Non-destructive & non-contact layer thickness and material analysis of metallic coated materials to DIN to DIN EN ISO 3497. This measuring technique enables us to define the layer thicknesses and the compositions of individual layers, multiple layers and alloyed layers.
It is also possible to measure coating systems with up to three layers at the same time or the simultaneous measurement of the thickness and the composition of layers having up to three integral components.
- Virtually no restrictions on part geometry
- Accurate positioning of the measuring point
- Very small measuring area
- Little time required
Measuring the thickness of non-magnetic coatings (including enamel coatings) on metallic substrates to DIN EN ISO 2178. Suitable for individual layers with thicknesses of 1 to 1000 µm and relatively smooth surfaces.
The measuring principle is based on the magnetic attraction between a permanent magnet and the substrate and the changes in the flow of the magnetic force field resulting from the presence of the coating. The measurable magnetic flux depends on the thickness of the non-magnetic coating.
Measurement of the thickness of electrically non-conducting coatings on non-magnetic metallic substrates to DIN EN ISO 2360 This technique is particularly suitable for measuring the thickness of most oxide layers generated in an anodic process and with paint layers.
An eddy current is generated in the substrate by applying a high-frequency electromagnetic alternating field. The change in the eddy current through the coating is a measure of the coating thickness.
Depending on the type of coating and its thickness, the exact coating thickness can be analysed by means of a ground sample, spherical abrasion or an oblique section.
Incident-light microscope (magnification 50 to 1000 times) and stereoscopic microscope (up to 100 times) with state-of-the-art, digital recording and image processing systems.
One of the most frequently used methods for measuring coating thickness is microscopical analysis to DIN EN ISO 1463. This method can be applied to nearly all types of coating such as metallic, oxide, enamel coatings, paints and sprayed coatings and many more. This measuring procedure is well suited to coating thicknesses ≥3 µm. Where the coating is thinner, measurement uncertainty increases disproportionately. For thinner coatings, spherical abrasion or an oblique section should be used, and the Institute can also perform these tests.
The microscopical method of measuring coating thickness is often used as a reference method for cross-checking and calibrating all other measurement methods.
The thickness of the coating is measured using optical methods oat the surface of the cross section.
The spherical or micro-abrasion wear ("dimple-grinder") test is used for measuring the thickness of PVD, CVD or electrochemically applied coatings from 0.3 to 30 µm.
A rotating steel ball is used to abrade a dimple-like recess through the coating into the substrate. Through a projection technique, the coating whose thickness is to be measured is worn away in a broad crater.
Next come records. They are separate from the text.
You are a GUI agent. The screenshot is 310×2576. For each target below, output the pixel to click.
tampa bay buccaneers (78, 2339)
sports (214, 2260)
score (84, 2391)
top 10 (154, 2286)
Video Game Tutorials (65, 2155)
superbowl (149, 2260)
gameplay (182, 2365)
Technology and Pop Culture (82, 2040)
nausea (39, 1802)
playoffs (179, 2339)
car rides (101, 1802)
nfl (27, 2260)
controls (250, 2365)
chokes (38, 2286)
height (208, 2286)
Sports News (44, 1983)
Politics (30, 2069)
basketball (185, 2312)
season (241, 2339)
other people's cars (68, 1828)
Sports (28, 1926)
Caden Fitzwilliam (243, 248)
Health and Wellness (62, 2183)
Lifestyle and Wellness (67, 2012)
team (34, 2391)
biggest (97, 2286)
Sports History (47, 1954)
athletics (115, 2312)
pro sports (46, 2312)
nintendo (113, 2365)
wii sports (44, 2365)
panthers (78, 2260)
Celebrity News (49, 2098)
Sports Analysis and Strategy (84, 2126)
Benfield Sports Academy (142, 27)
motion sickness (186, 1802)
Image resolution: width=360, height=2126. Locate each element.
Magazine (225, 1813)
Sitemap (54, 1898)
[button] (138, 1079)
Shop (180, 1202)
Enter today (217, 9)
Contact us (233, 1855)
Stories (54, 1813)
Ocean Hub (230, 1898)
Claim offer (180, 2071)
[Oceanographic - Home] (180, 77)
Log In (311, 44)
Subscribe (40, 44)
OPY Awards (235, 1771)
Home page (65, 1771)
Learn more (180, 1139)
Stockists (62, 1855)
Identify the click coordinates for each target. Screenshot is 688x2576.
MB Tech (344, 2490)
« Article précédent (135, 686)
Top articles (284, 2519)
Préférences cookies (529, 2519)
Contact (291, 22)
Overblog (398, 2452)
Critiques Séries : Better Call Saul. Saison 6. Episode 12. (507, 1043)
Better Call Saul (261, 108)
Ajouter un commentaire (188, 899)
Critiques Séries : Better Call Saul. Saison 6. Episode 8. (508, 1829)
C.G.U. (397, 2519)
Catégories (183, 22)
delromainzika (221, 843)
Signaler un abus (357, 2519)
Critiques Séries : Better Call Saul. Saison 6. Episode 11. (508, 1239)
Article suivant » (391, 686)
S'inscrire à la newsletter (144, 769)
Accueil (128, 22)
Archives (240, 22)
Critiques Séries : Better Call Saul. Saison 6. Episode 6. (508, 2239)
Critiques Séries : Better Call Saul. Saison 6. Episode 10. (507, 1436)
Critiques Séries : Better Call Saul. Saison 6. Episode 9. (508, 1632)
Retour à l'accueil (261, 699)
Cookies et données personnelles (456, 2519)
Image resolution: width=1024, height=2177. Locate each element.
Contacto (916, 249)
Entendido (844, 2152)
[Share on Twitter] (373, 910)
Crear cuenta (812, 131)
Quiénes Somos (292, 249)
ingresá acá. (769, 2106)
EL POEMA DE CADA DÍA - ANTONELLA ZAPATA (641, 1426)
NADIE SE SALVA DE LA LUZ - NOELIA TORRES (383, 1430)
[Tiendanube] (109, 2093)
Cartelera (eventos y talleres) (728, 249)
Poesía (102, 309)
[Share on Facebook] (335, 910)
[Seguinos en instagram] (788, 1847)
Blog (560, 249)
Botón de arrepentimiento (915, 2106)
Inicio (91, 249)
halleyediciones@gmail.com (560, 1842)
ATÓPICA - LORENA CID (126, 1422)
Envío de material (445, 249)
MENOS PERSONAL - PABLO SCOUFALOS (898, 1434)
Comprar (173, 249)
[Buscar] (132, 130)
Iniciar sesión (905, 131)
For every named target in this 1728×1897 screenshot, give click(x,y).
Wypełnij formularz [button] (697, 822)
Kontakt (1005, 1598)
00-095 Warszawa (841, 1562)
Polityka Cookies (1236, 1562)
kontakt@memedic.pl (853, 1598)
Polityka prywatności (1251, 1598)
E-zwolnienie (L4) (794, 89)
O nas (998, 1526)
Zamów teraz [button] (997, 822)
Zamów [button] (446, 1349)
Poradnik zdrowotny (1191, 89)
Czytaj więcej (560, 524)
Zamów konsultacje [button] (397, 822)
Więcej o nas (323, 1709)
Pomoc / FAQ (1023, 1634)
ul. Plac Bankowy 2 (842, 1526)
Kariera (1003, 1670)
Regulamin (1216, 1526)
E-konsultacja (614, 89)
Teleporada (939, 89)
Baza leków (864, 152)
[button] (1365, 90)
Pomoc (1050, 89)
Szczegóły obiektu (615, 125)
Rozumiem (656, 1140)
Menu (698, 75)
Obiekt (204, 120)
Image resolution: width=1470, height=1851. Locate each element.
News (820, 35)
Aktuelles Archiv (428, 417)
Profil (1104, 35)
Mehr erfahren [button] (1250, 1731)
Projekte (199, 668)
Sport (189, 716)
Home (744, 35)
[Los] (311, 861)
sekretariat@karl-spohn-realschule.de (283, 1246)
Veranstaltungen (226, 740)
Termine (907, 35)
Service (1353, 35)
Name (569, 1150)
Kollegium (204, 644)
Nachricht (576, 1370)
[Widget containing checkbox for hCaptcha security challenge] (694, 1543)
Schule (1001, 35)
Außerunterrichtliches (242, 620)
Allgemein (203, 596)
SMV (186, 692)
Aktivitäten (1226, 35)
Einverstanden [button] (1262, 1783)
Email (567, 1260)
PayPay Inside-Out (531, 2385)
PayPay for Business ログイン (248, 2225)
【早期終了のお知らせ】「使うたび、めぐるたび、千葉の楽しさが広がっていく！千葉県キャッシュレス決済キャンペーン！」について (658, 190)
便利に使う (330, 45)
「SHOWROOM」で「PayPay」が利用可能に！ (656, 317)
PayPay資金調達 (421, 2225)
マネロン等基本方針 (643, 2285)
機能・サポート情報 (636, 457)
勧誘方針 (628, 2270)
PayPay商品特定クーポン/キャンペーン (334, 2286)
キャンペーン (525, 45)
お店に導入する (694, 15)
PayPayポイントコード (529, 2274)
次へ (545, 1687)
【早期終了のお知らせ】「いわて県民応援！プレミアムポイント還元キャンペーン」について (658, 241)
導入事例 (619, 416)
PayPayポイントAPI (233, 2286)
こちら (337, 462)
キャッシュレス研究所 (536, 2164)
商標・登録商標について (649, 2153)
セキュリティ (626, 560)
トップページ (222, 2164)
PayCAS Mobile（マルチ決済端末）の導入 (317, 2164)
This crater is then measured accurately and the coating thickness calculated from that.
Oblique section testing is a variant of the ground sample test. This method is suitable for thin, mainly hard coatings. By grinding the section at an angle, the coating thickness is visually "stretched", which makes it easier to measure accurately. The precise coating thickness can then be calculated once the angle of the specimen is known. This test method is suitable for coating thicknesses ≤1 µm with a correspondingly low measurement uncertainty.